- AIM OF THE TASK: Reproduce, from the lines below, exactly the stretch that begins at the line containing "The image size is (576, 443)." and ends at the line containing "Given: Open the Вставка menu", both included.

▶

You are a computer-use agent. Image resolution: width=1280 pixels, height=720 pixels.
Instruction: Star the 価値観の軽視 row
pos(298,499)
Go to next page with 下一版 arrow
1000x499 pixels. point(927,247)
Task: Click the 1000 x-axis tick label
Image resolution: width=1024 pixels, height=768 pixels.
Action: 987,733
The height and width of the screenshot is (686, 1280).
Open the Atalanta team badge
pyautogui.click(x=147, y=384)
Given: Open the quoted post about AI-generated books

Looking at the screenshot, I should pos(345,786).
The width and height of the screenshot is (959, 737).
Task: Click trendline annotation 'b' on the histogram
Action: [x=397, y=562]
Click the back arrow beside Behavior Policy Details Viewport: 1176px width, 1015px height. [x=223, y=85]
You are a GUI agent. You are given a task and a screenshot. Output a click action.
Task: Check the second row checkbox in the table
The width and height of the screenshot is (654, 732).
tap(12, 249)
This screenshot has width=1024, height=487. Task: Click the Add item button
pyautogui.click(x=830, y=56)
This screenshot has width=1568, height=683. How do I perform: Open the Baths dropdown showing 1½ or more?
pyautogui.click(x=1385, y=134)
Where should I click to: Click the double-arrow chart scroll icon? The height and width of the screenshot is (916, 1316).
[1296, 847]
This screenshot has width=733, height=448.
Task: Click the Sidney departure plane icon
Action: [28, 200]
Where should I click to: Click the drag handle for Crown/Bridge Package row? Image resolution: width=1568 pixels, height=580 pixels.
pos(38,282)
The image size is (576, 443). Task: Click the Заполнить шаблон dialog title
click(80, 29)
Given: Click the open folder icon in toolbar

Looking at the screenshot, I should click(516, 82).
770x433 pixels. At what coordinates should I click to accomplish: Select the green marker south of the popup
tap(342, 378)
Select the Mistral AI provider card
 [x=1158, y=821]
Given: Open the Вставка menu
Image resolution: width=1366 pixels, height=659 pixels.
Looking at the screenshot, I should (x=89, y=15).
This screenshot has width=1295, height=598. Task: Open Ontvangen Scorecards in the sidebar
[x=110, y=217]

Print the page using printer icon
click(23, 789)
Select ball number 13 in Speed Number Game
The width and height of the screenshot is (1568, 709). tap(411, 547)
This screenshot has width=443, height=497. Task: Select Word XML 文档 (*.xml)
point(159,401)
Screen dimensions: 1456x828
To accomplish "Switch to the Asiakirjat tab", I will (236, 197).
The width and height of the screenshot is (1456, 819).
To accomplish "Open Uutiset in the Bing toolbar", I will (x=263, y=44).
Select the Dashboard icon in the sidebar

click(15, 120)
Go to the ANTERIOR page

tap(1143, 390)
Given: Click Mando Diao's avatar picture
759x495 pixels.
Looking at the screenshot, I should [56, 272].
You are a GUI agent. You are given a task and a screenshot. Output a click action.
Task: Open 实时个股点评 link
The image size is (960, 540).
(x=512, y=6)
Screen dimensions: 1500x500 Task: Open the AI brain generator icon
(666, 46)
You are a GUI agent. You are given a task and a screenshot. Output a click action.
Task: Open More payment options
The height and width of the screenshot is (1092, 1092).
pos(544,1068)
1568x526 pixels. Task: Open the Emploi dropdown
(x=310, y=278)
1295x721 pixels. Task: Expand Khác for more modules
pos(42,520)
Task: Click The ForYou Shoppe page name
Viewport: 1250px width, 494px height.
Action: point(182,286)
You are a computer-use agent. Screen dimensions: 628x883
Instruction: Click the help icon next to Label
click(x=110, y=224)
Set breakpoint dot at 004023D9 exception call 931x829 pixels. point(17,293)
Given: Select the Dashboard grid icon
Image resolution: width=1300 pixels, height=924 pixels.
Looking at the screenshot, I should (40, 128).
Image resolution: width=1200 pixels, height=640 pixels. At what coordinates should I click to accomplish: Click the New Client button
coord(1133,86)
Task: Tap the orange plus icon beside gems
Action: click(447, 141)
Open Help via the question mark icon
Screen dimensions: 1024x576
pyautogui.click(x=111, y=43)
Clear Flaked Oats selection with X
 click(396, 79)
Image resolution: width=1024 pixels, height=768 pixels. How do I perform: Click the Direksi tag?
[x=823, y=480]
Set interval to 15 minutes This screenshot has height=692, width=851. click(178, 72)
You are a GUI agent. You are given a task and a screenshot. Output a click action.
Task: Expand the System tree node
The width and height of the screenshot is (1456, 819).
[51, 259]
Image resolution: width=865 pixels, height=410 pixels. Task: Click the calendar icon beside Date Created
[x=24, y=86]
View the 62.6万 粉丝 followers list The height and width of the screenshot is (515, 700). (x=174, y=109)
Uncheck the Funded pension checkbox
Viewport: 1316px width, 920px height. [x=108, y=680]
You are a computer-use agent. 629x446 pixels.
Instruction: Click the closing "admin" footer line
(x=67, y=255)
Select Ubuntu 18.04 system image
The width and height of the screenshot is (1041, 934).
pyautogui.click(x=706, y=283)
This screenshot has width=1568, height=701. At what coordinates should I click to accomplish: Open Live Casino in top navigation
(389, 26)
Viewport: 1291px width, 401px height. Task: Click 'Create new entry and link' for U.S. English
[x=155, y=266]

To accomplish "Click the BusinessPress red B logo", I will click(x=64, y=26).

◀

- ANSWER AREA:
The image size is (576, 443). Task: Click the Заполнить шаблон dialog title
click(80, 29)
Given: Click the open folder icon in toolbar

Looking at the screenshot, I should click(516, 82).
770x433 pixels. At what coordinates should I click to accomplish: Select the green marker south of the popup
tap(342, 378)
Select the Mistral AI provider card
 [x=1158, y=821]
Given: Open the Вставка menu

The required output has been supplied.